QUOTED PASSAGE:
★ ★ ★ ★ ★
For mmmmmooooorrrrreeeee information, check our development notebook (page 40 - 135).
An unstable laser intensity could have negative impact on experiments, one example being the Rabi Flopping. Rabi Flopping occurs when an electromagnetic field, in many cases is the laser, interacts with a two level system causing an oscillation between the two quantum states. The frequency of this oscillation is directly related to the amplitude of the pertubring EM field.
When the laser intensity varies, the excitation and de-excitation rates in the two level system can deviate from their expected values. This leads to shifts in the Rabi frequency, causing a mismatch between the observed transitions and the actual energy differences between the quantum states. As a result, the spectroscopic measurements may yield imprecise values for the system's energy levels. Therefore, maintaining a stable laser intensity is essential for precise spectroscopic analyses, ensuring accurate determination of the system's energy levels.
Another example is laser cooling, where we often want a specifict laser intensity to achieve the best cooling effect or to avoid heating up an trapped ion. Therefore, we expect the laser intensity to be what we set in a control computer. However, in practice, many factors could affect laser intensity: thermal fluctuation, mechanical vibration, etc.
Our goal for this project is to build a reliable laser intensity stabilizing device, exploiting PID feedback control, to stabilize a PULSED laser. We aim to suppress power flunctuation down to 1% for a pulse width of 5 μs.
★ ★ ★ ★ ★
EXERCISE REQUIREMENTS:
[A] According to the laser intensity passage, why is a stable laser intensity essential for precise spectroscopic analyses? Answer in one to three sentences.
[B] In the laser intensity passage, to what level does the project aim to suppress power fluctuation, and for what pulse width?
The lines that come after this text have no connection to it.

RECORDED INFORMATION:
★ ★ ★ ★ ★
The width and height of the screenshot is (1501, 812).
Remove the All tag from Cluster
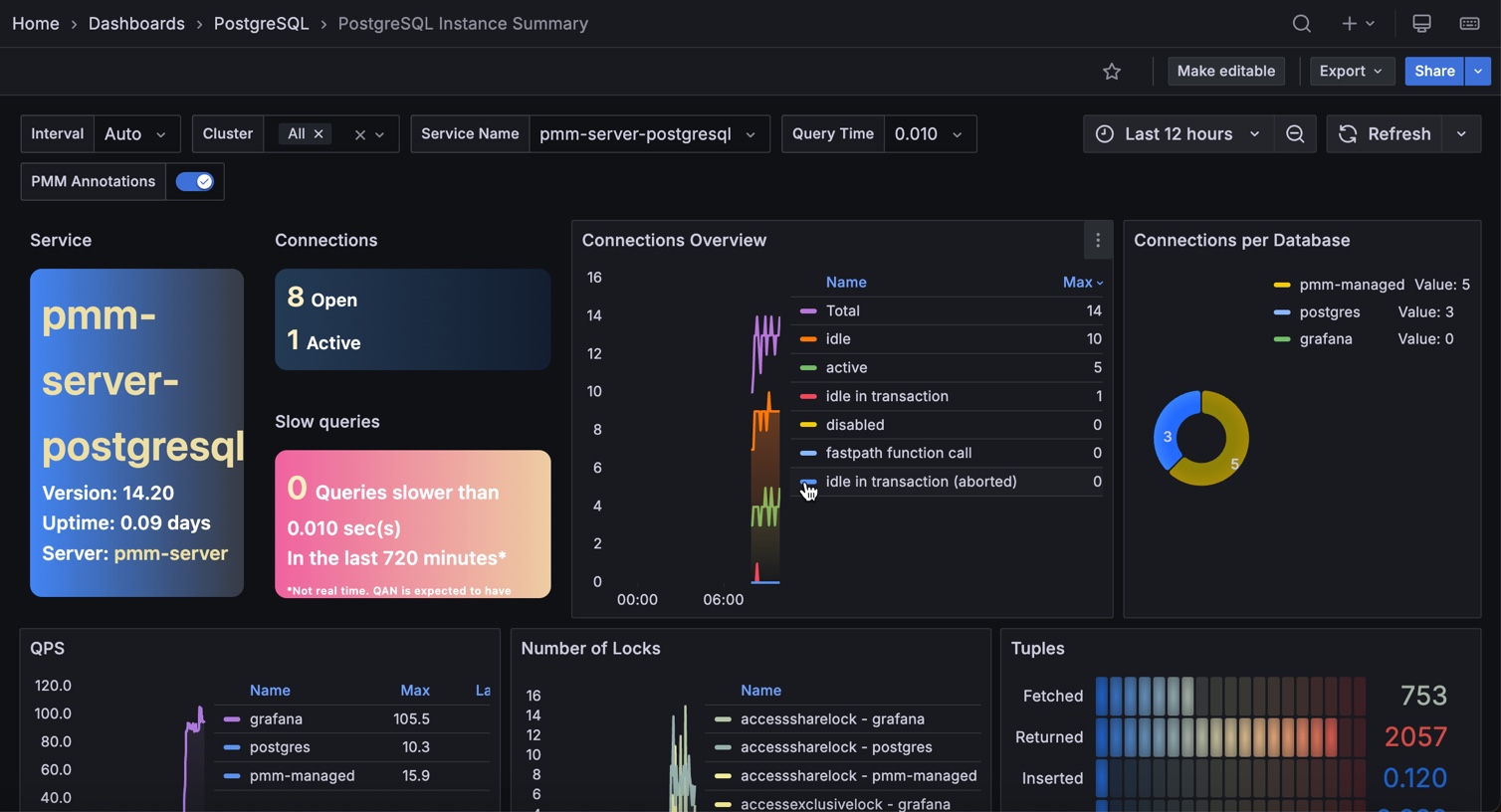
★ ★ ★ ★ ★
OUTPUTS:
[A] When the laser intensity varies, the excitation and de-excitation rates in the two-level system deviate from their expected values, which shifts the Rabi frequency. This creates a mismatch between the observed transitions and the actual energy differences between the quantum states, so the measurements can give imprecise values for the system's energy levels.

[B] It aims to suppress power fluctuation to 1% for a pulse width of 5 μs.